Publications

Fault seal integrity in the Timor Sea area: prediction of trap failure using well-constrained stress tensors and fault surfaces interpreted from 3D seismic

Proceedings Title : Proc. Indon. Petrol. Assoc., 28th Ann. Conv., 2001

Drilling in the Laminaria High and Nancar Trough areas has shown that many hydrocarbon traps are underfilled or completely breached. Previous studies have shown that fault-trap integrity is strongly influenced by the state of stress resolved on the reservoir bounding faults, suggesting that careful construction of a geomechanical model may reduce the risk of encountering breached reservoirs in exploration and appraisal wells. The ability of a fault to behave as a seal and support a hydrocarbon column is influenced in part by the principal stress directions and magnitudes, and fault geometry (dip and dip azimuth). If a fault is critically stressed with respect to the present-day stress field, there is a high likelihood that the fault will slip, thereby re-creating fault zone permeability that enables hydrocarbons to leak.

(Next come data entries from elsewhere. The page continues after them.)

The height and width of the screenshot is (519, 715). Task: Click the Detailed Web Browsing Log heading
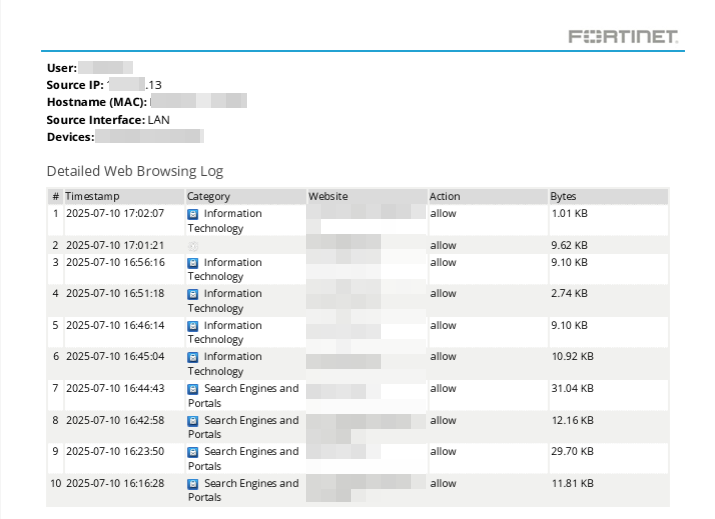tap(135, 171)
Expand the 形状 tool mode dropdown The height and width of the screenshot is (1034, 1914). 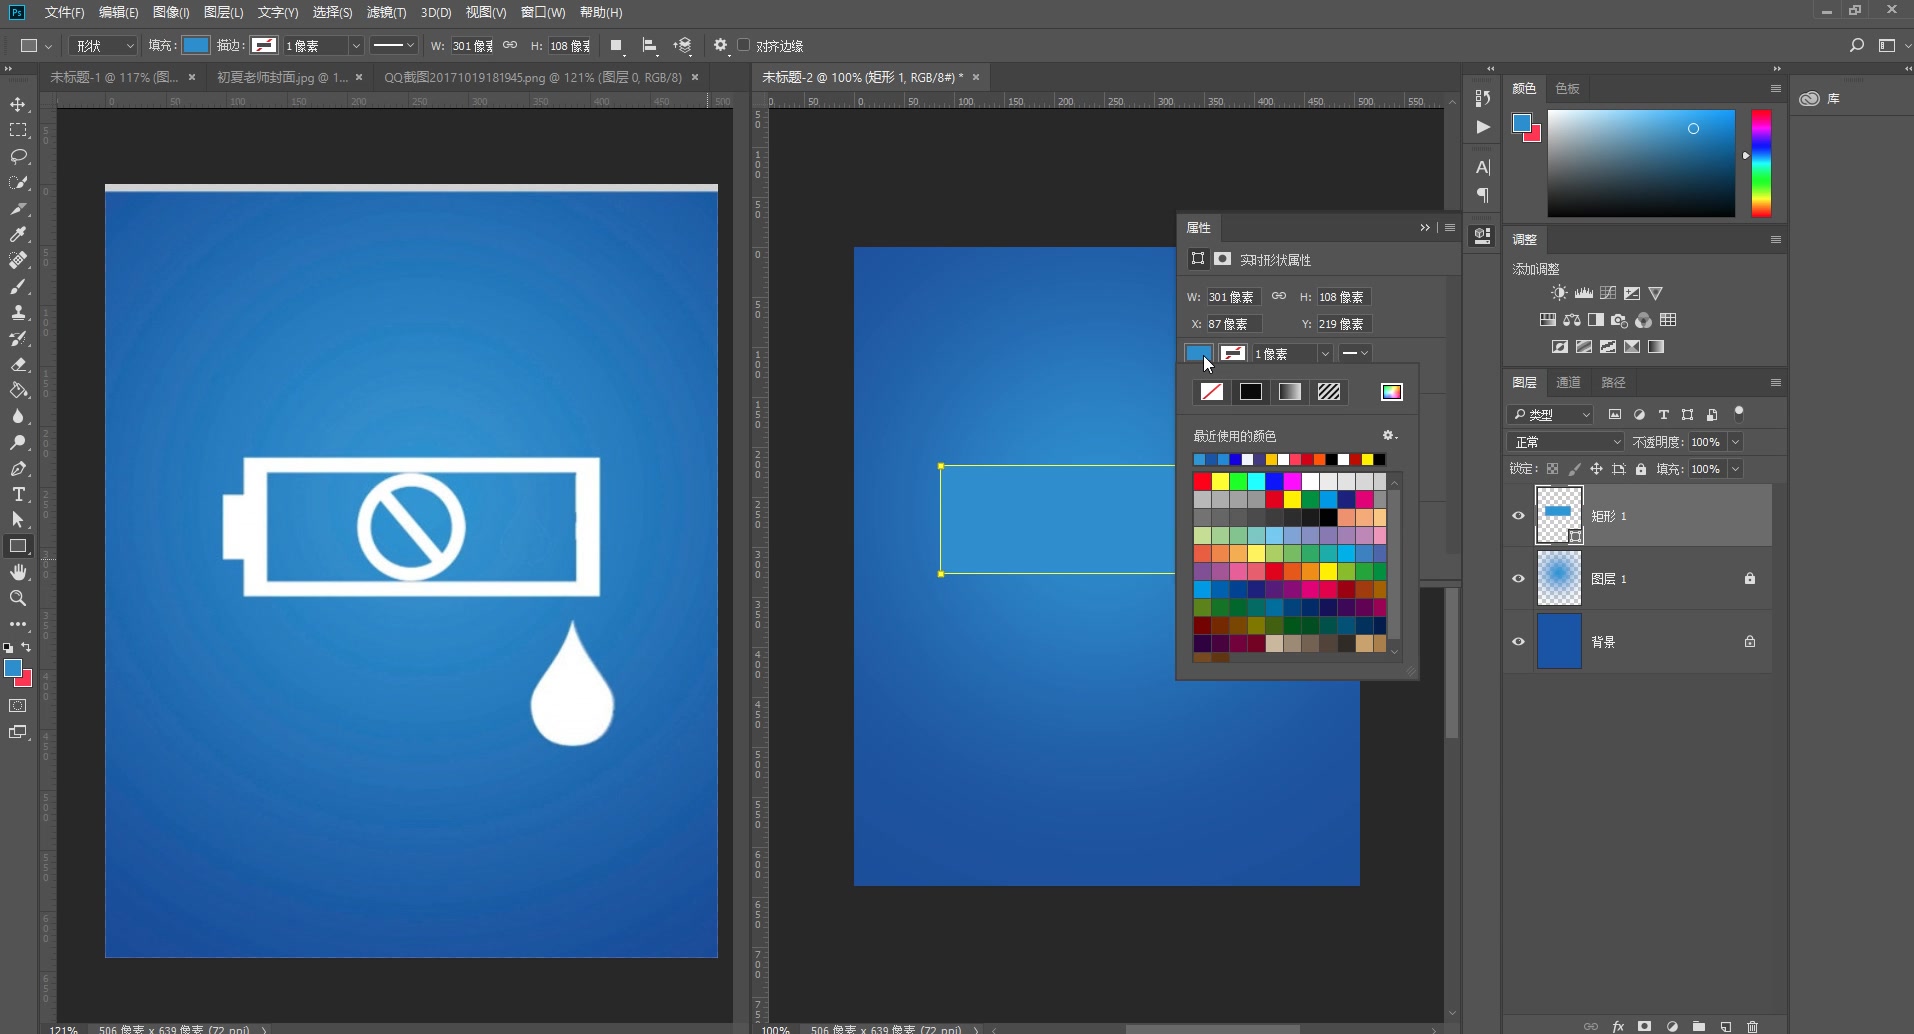point(103,46)
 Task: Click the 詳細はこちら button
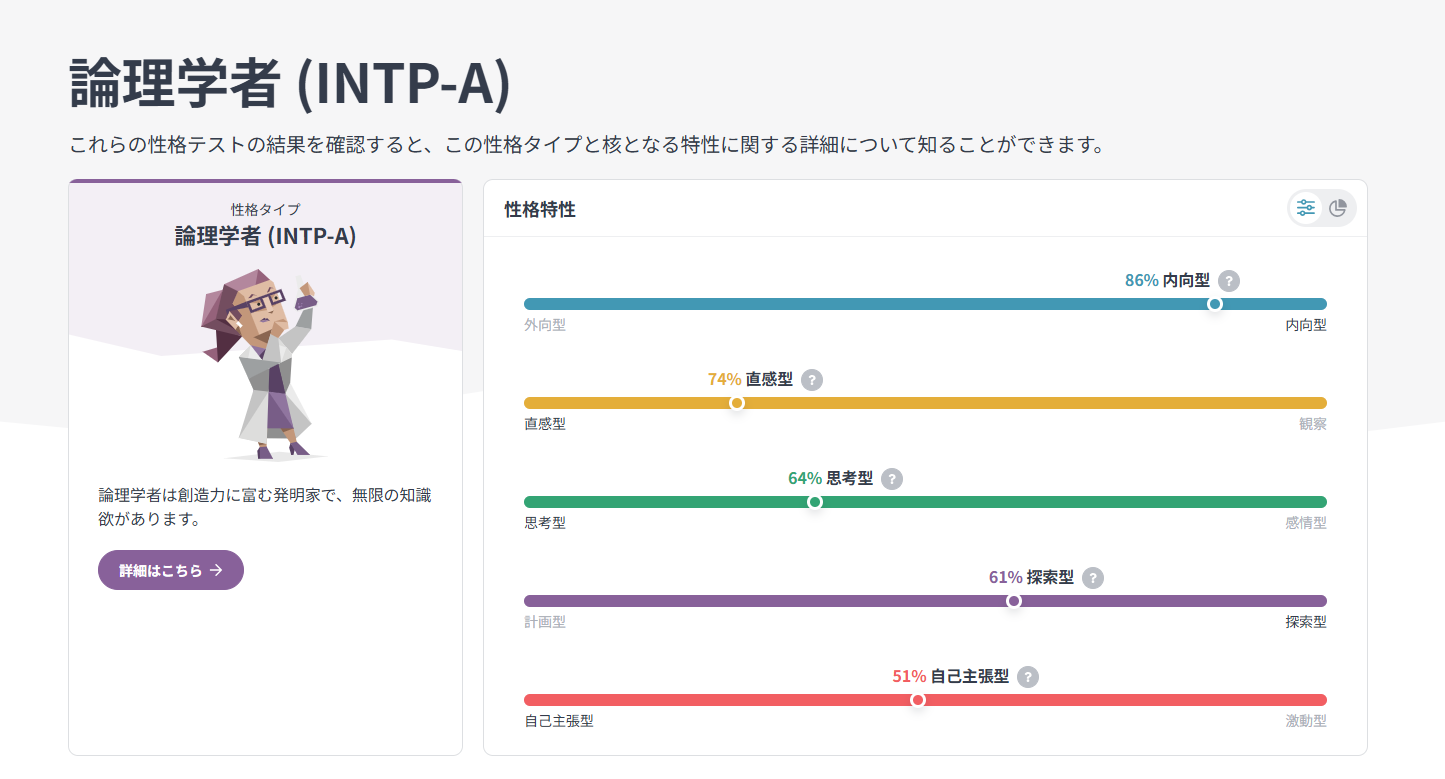[x=171, y=570]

Leakage could be intermittent depending on the degree and rate of fracture healing, and on the recurrence rate between reactivated slip events.High-resolution wellbore images from over 15 wells have been analyzed to construct a well-constrained stress tensor. Constraints are based on geomechanical parameters, along with drilling conditions that are consistent with the style of drilling-induced compressive and tensile wellbore wall failure seen in each of these wells. This regional stress analysis of permits AC/P8, AC/P16, Zone of Cooperation and surrounding areas indicates a non-uniform strike-slip stress regime (SHmax > Sv > Shmin) with the orientation of the maximum principal horizontal stress (SHmax) varying systematically from N-S compression in the northern reaches to NE-SW farther south.Fault surfaces interpreted from 3D seismic data have been subdivided into discrete segments for the purpose of calculating the shear and normal stresses in order to resolve the Coulomb Failure Function (CFF) on each fault segment. Hydrocarbon accumulation (column height) and leakage (residual column) deduced from well results may be explained in part by the CFF resolved on their respective reservoir-bounding faults. By integrating the geomechanical model with fault imaging technologies, explorationists and reservoir engineers will gain the ability to use these predictive tools to help quantify the likelihood of encountering a breached reservoir prior to drilling.